Pharrell, who’s the Cultural Director at ComplexCon for the second year in a row, signed his current deal to Adidas in March 2014, and it’s been a solid foundation for the “reigniting” of Adidas to the masses. There have been some massive successes -- The Human Race NMDs and 50 different colorways of the Adidas Superstar -- peppered with lukewarm sneakers -- we’re looking at you, polka dot Stan Smiths -- but one thing’s stayed certain: Pharrell’s doing things his way, and it’s working.

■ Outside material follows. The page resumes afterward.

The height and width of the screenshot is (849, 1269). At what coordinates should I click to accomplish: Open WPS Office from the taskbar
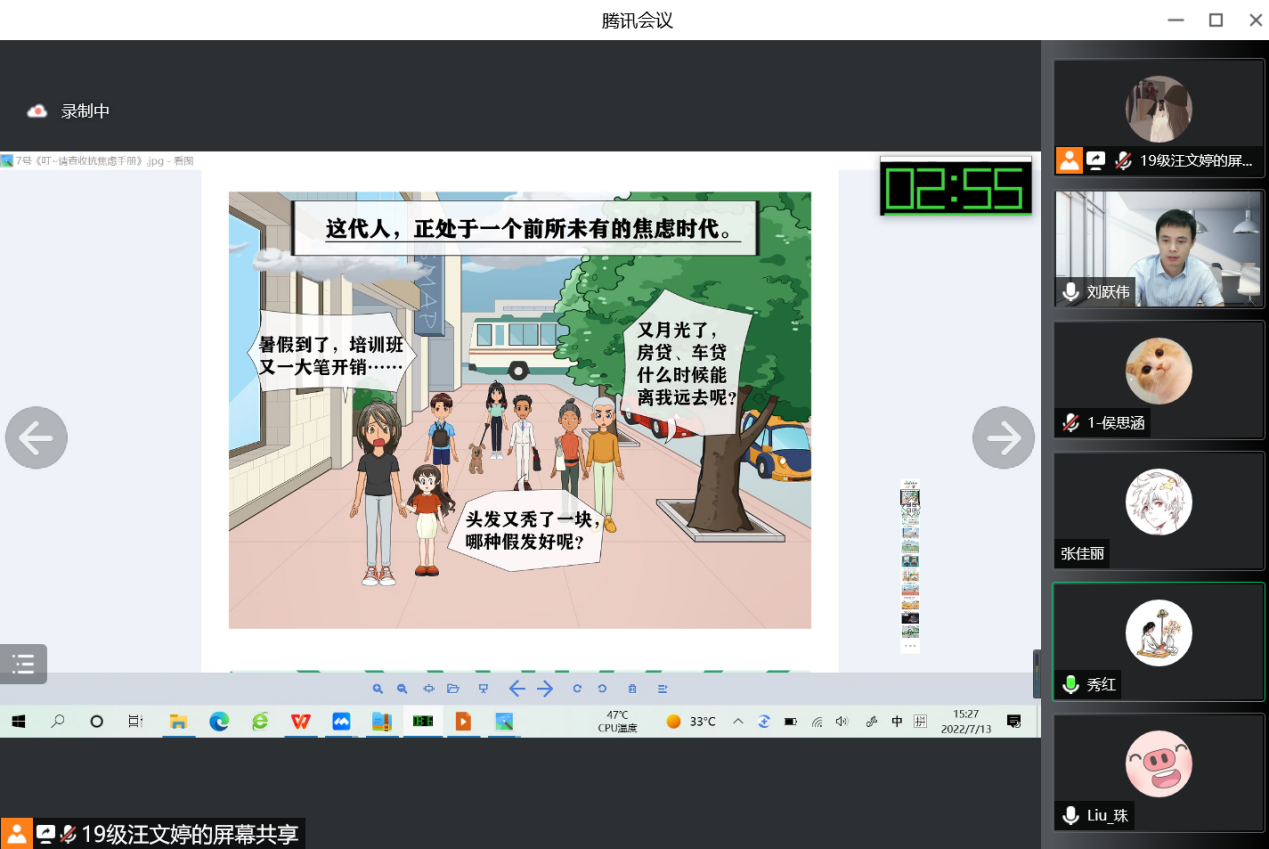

Too often we see rappers who endorse sneakers that require fabricated backstories to get the public to buy into the new project, but Pharrell doesn’t need that. If he co-signs something, it’s because he likes it or believes in the product, and every shoe he’s done with Adidas is proof of that. Pharrell putting his name on a shoe instantly makes it cooler; not because his consumers are lemmings who follow whatever he does, but because it’s backed by someone who’s genuinely championing the sneaker.

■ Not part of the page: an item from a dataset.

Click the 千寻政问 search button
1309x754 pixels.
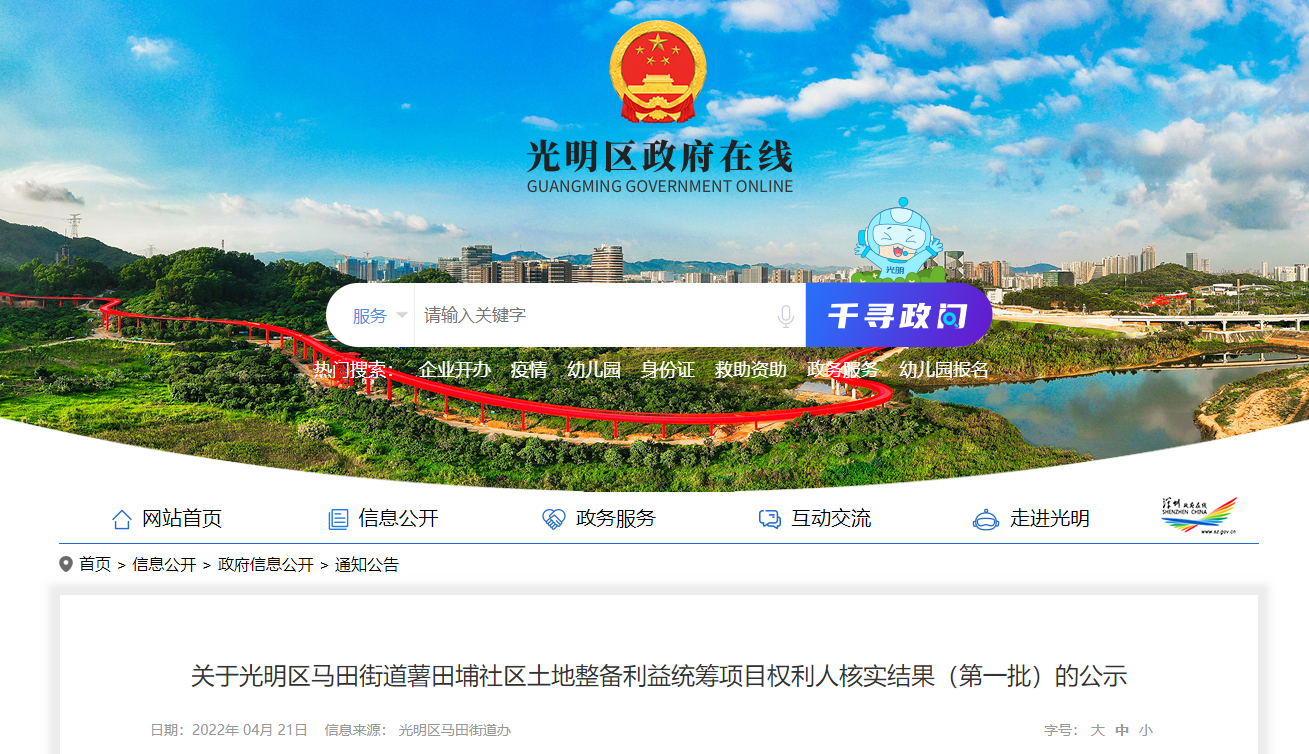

The Human Race NMDs that Pharrell has done with Adidas over the past year have been wildly successful, instantly sell out, and resell for sums that might help pay your rent. But -- and this might be my lone opinion -- the coolest sneaker he’s done in recent times doesn’t have a Boost sole on it, and it borrows from Adidas’s past, rather than making something super hype that’s an easy sell. Rather, Pharrell reinvented Adidas’s two best tennis shoes, the Stan Smith and Forest Hills, turning them into lightweight, mesh lifestyle shoes. The Stan Smith was a homerun. The white and green is instantly recognizable. But for people who are new to the brand (hint: Nearly everyone who’s wearing it in the States right now), the Forest Hills’s white, yellow, and gold colorway isn’t something that’s going to bring back memories of getting your first pair of cool shoes back in the day. Unless of course you’re some sort of weird psycho that likes football hooligan films and dressing like it’s the ‘80s.

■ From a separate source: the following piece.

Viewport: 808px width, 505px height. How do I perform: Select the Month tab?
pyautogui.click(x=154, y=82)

But Pharrell taking that colorway and having the belief to put his name onto it and launch it to an audience that might be unfamiliar with it says everything you need to know about him: He does what he likes, and he does it well. It works in two ways: It gives his fans something that’s the definition of keeping it real, while playing to an audience that loves the heritage of Adidas, even if they’re not getting the 1-to-1 retro that they’ve been patiently waiting on. But it shows that he knows his shit and likes good stuff. That’s hard to find these days, especially when rappers and influencers are being snatched up just to add their cool to brands that desperately need them.
What makes Pharrell work isn’t just his taste level or cachet, but that he appeals to literally everyone. Young millennials who camp out for Supreme and white suburban parents both know Pharrell. And as he makes more and more collaborative sneakers, it only further broadens his appeal. He’s gone from making Nike Dunks to having his face on a pair of BAPEs to designing colorful Ice Cream skate shoes for Reebok to taking over the world with Adidas. Along the way, he’s championed causes such as diversity and equality, which makes his shoes more than something you put on your feet. He’s not slowing down, either. Pharrell's been able to reinvent himself many times over his career, from trucker hats to custom Timberland boots, but he’s always stayed true to himself and ahead of the curve. In the sneaker game, that means everything.